Challenges faced by India’s healthcare system during COVID-19
One of the biggest challenges facing the Indian healthcare system amidst this pandemic is shortage of doctors and nurses. In the past few months, hundreds of healthcare workers have quit their jobs due to fear of infection and lack of family support, while scores of others have demanded more money and insurance. In the nation’s capital of New Delhi, more than 2,000 healthcare workers have tested positive; this has further demoralised staff and doctors battling the pandemic on the frontlines. The lack of sufficient beds is another grave concern for densely crowded metro cities.
Even before the pandemic hit, India had just about 0.55 beds per 1,000 people, this problem has now worsened with hospitals running at full capacity and turning patients away. In a bid to tackle this problem, the government has made admirable efforts to increase bed capacity by turning hotels and stadiums into COVID treatment facilities.
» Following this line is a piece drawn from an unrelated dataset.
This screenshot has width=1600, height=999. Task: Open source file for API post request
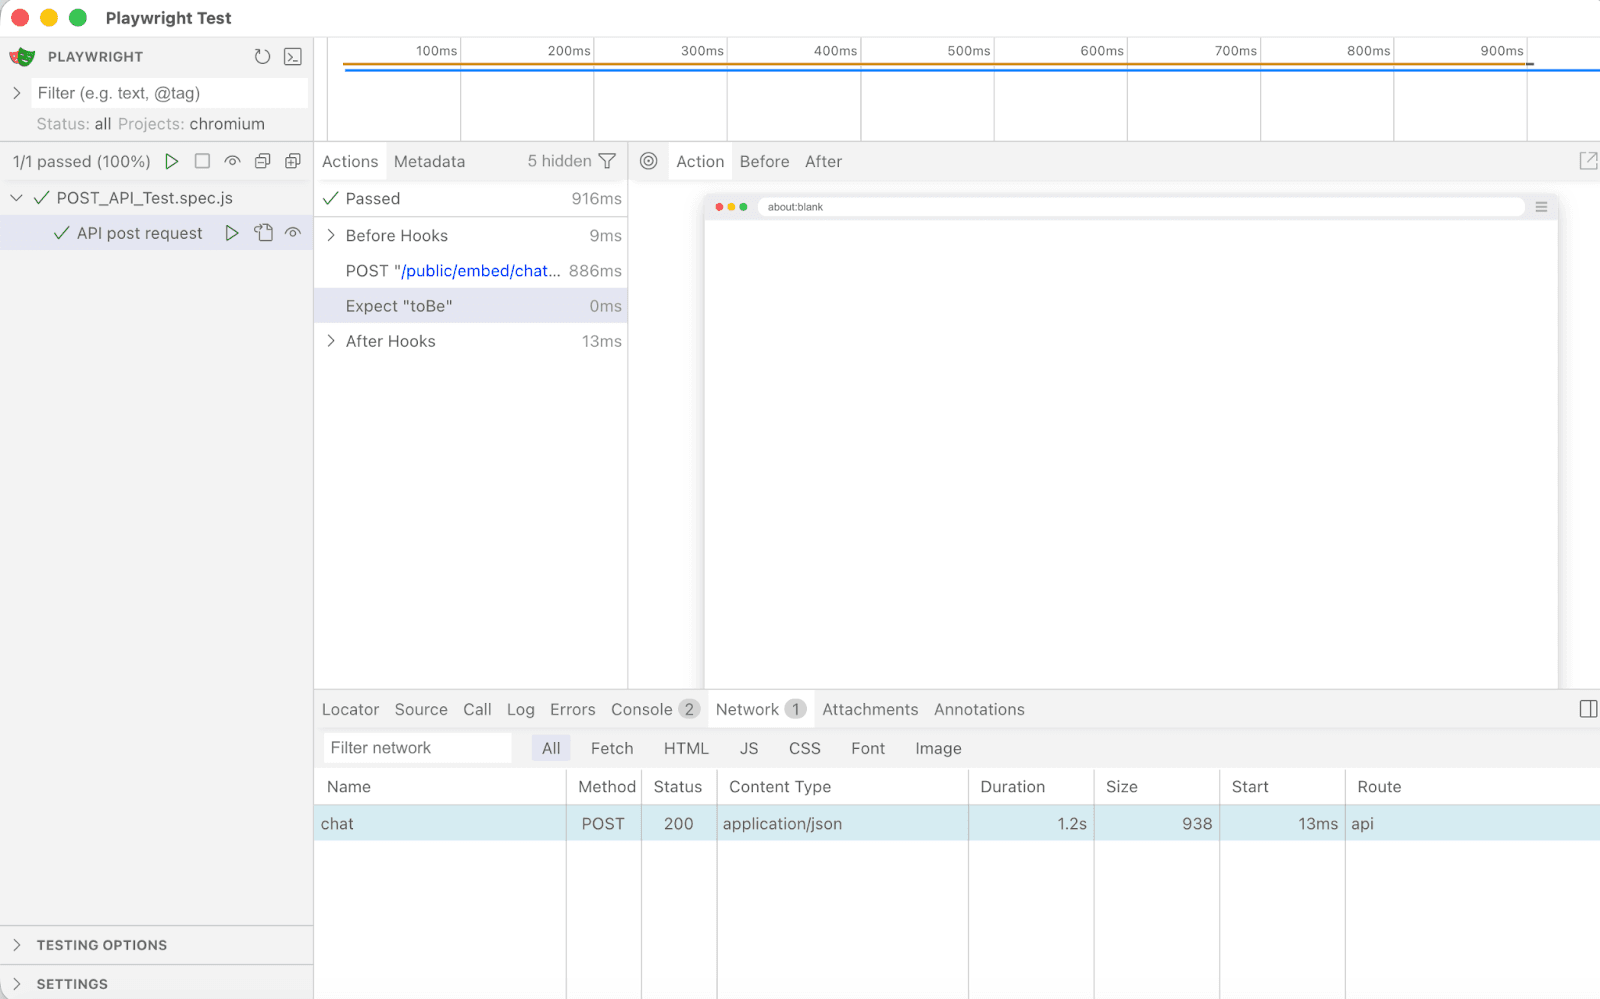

However, these efforts will be negated if there aren’t enough healthcare workers willing to work at these treatment centers.
Apart from the spread of COVID-19 in metro cities like Mumbai and Delhi, what remains an even bigger worry for India is its rural hinterland. According to a NITI Aayog report, the coronavirus is now rapidly making inroads into India’s rural areas. The report states that infections have spread to 98 of the country’s 112 poorest rural districts. This is troubling news because the country’s rural healthcare sector remains underserviced due to its skeletal medical services and lack of specialist doctors. The country’s stark rural-urban divide has made sure that healthcare in rural areas remains at the bottom rung. Added to this is India’s development paradox that has ensured that basic healthcare services are unavailable to a vast majority of the population. Millions of rural and urban poor families in India run into massive debts each year due to medical expenditure. According to a Lancet report, at least 40 million people in India are burdened with debt due to out of pocket payment for medical procedures and this remains the single most common cause of sudden emergent financial crisis among rural and urban poor in India.
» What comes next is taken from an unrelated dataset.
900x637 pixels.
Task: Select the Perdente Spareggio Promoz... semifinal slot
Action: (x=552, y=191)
India spends a small sliver of its GDP on healthcare—1.28 of GDP as of 2017-2018—in comparison to its peers, and the uncomfortable truth is that this has reflected poorly on our healthcare management. The novel coronavirus pandemic has proven that India’s healthcare systems are fissured and in need of a complete overhaul.
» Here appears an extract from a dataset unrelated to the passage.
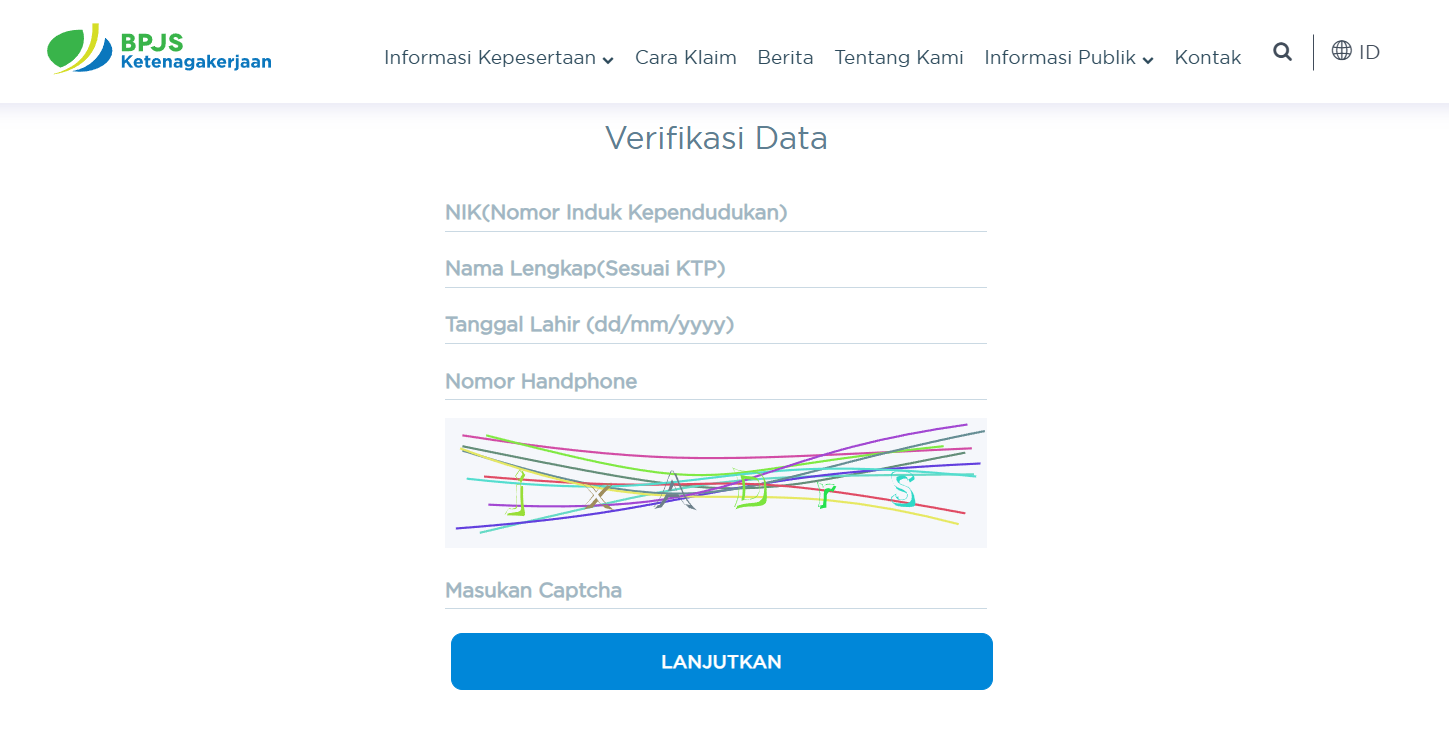The image size is (1449, 739).
Task: Open the search magnifier icon
Action: (x=1282, y=52)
According to the World Health Organization’s preamble, “The enjoyment of the highest attainable standard of health is one of the fundamental Rights of every human being without distinction of race, religion, political belief, economic or social condition.” India of course has a long way to go before attaining this standard, but with more investments in healthcare infrastructure we can have a better chance at battling this pandemic and all such future healthcare emergencies.